PESTEL or PESTLE is a framework for analyzing external threats. You may want to have a small group do a PESTEL analysis prior to the SWOT meeting.

Like SWOT, do not begin a PESTEL analysis without having a clearly defined Strategic Business Objective (SBO) or project as the focus. If you change the SBO or project, then the PESTEL must be updated.

PESTEL is a mnemonic standing for,

P          Political

E          Economic

S          Social

T          Technological

E          Environmental

L          Legal

Click here and here to learn more about a PESTEL Analysis.

10. Prioritize the “Critical Few” Three to Five Factors in Each Quadrant

SWOT Analysis can become long lists all possible SWOT factors. These long lists defeat the purpose of using the SWOT Analysis to drive action and decision (SWOT Action Plan).

Narrow the final SWOT Analysis to the most critical three to five factors in each quadrant. Then, use these factors in your SWOT Action Plan.

11. Identify Top SWOT Factors with an Excel-Based Decision Matrix

Use an Excel-based Decision Matrix for critical decisions.

Use an Excel-based Decision Matrix if you have difficulty identifying the top 3 to 5 critical factors in each quadrant of your SWOT.

If you have difficulty identifying the top three to five factors for each quadrant of the SWOT, use a simplified version of the Excel-based weighted decision matrix to help your team decide. To make the process simple, limit the factors (across the top) to just the top three factors you want to judge on, do not weight the factors (since there are only a few), and use 1, 3, 9 ratings for each SBO or project.

Click here to learn about and download the Excel-based decision matrix.

12. SWOT Analysis Should Drive a SWOT Action Plan.

Doing a SWOT Analysis is pointless unless it drives actions and decisions that impact the SBO or project that is the objective of the SWOT.

Use the SWOT Action Plan to identify actions that are Critical to Success.

Use the SWOT Action Plan to identify actions that are Critical to Success.

The SWOT Analysis should drive decisions and actions. Don’t make it an academic exercise.

Use a SWOT Action Plan to identify what action you will take to,

  • Leverage strengths
  • Workaround weaknesses
  • Take advantage of or avoid opportunities
  • Create barriers to threats and prepare for trends

Click here to learn how to create a SWOT Action Plan.

13. “Red Team” Your SWOT

In scenario planning “friendly teams” are divided into two groups and pitted against each other to develop competitive scenarios and tactics. The “Red Team” is the team that puts on the hats of competitors and develops tactics to counter your organization’s strategy, project, or product.

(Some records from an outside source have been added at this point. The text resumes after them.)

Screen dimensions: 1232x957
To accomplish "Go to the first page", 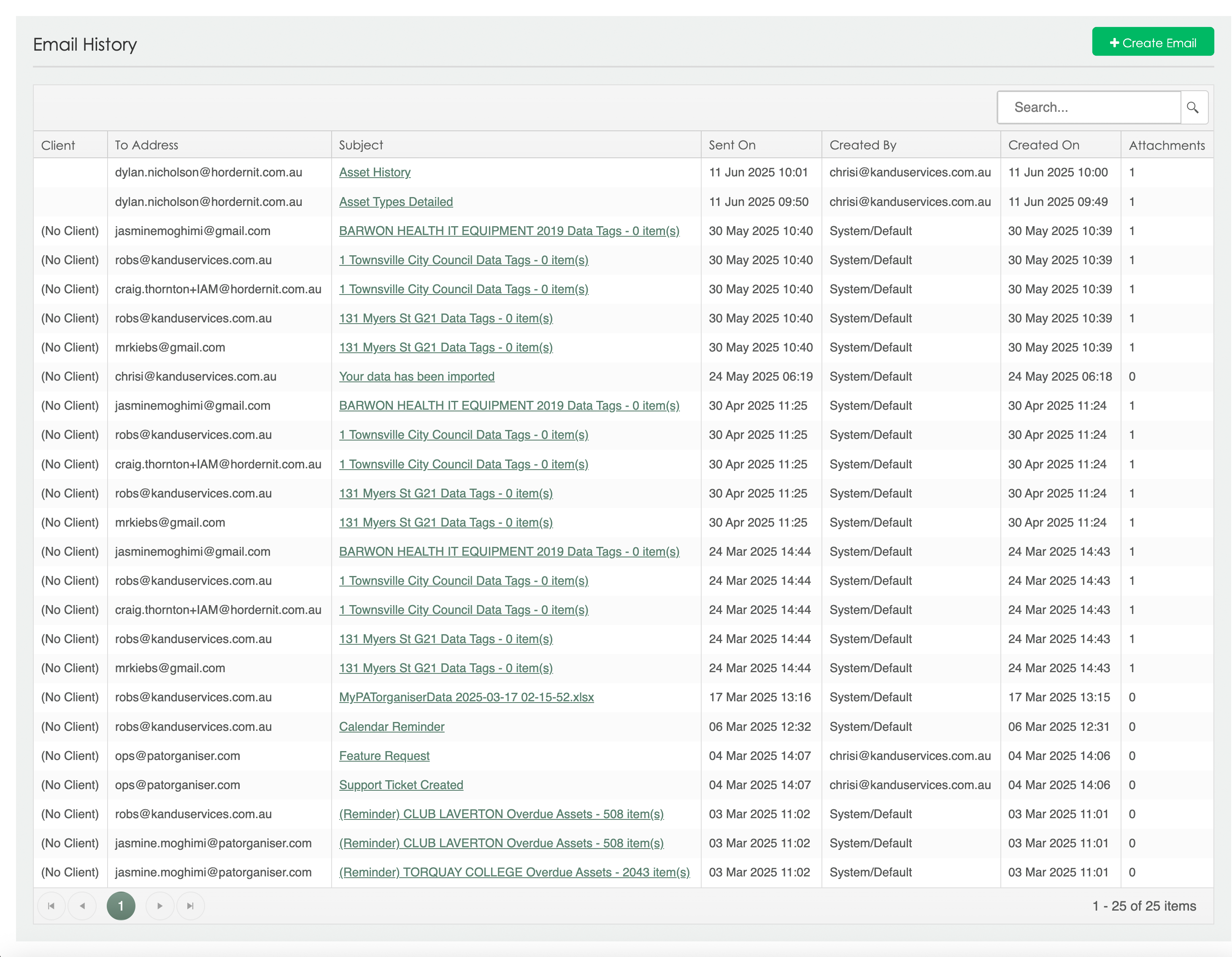I will pyautogui.click(x=51, y=906).
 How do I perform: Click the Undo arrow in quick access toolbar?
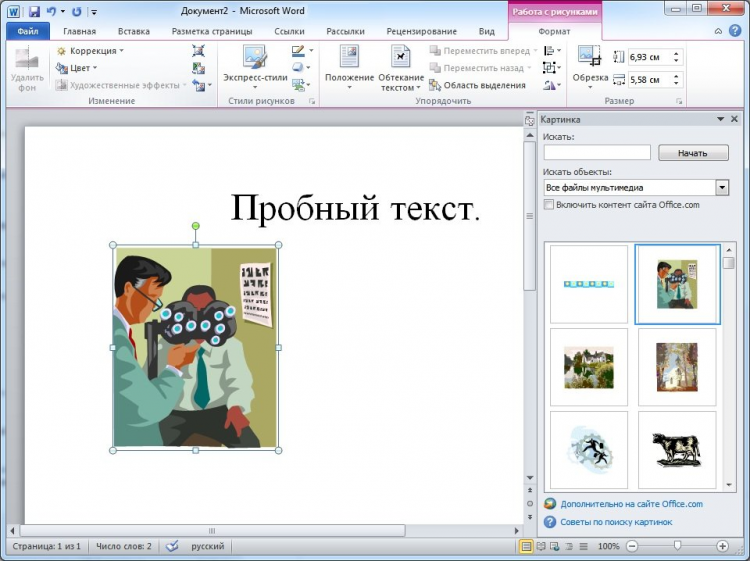pyautogui.click(x=52, y=12)
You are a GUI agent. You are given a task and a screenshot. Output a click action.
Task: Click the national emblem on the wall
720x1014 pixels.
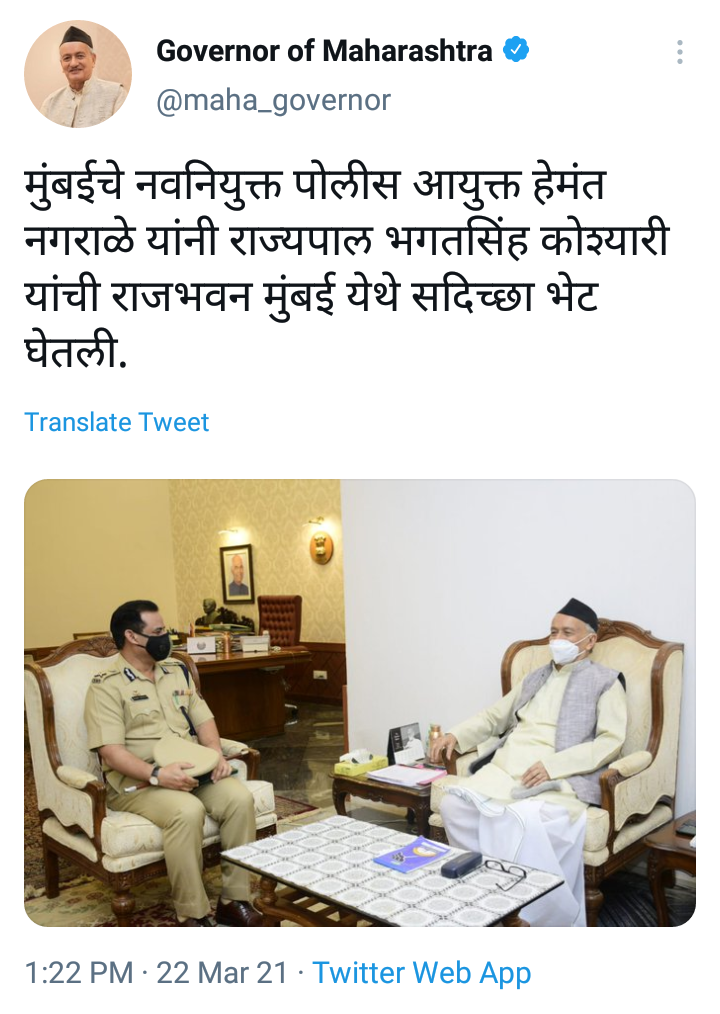[x=320, y=547]
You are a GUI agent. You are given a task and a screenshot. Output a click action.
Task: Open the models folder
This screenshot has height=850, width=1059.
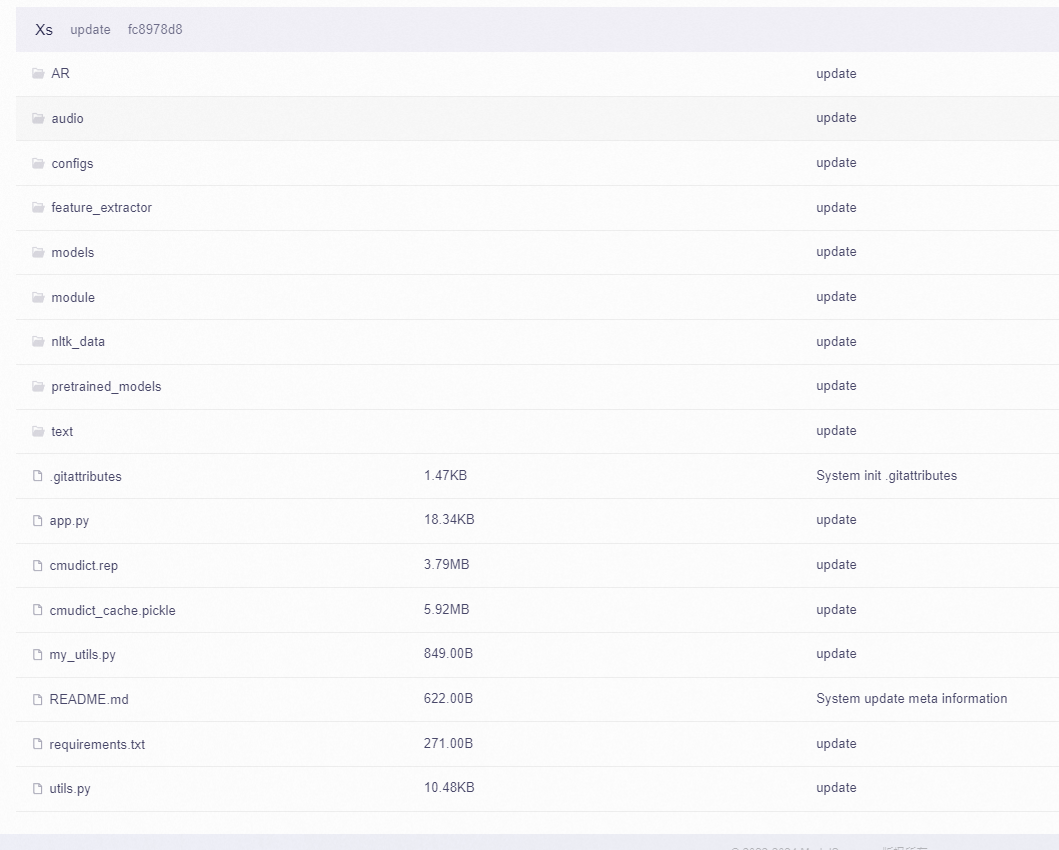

Once you have developed your SWOT Action Plan, create a “Red Team” using a team of innovative managers and SMEs. See what tactics they develop to attack, counter, or disable your SBO, project, or product. This is often a fun and very enlightening exercise.

Click here to learn more about “Red Teaming.”

14. Get Feedback from the Real World

Once you complete your SWOT Matrix, run it by key stakeholders. You might include internal stakeholders impacted by a project or key suppliers and partners involved in an external strategy.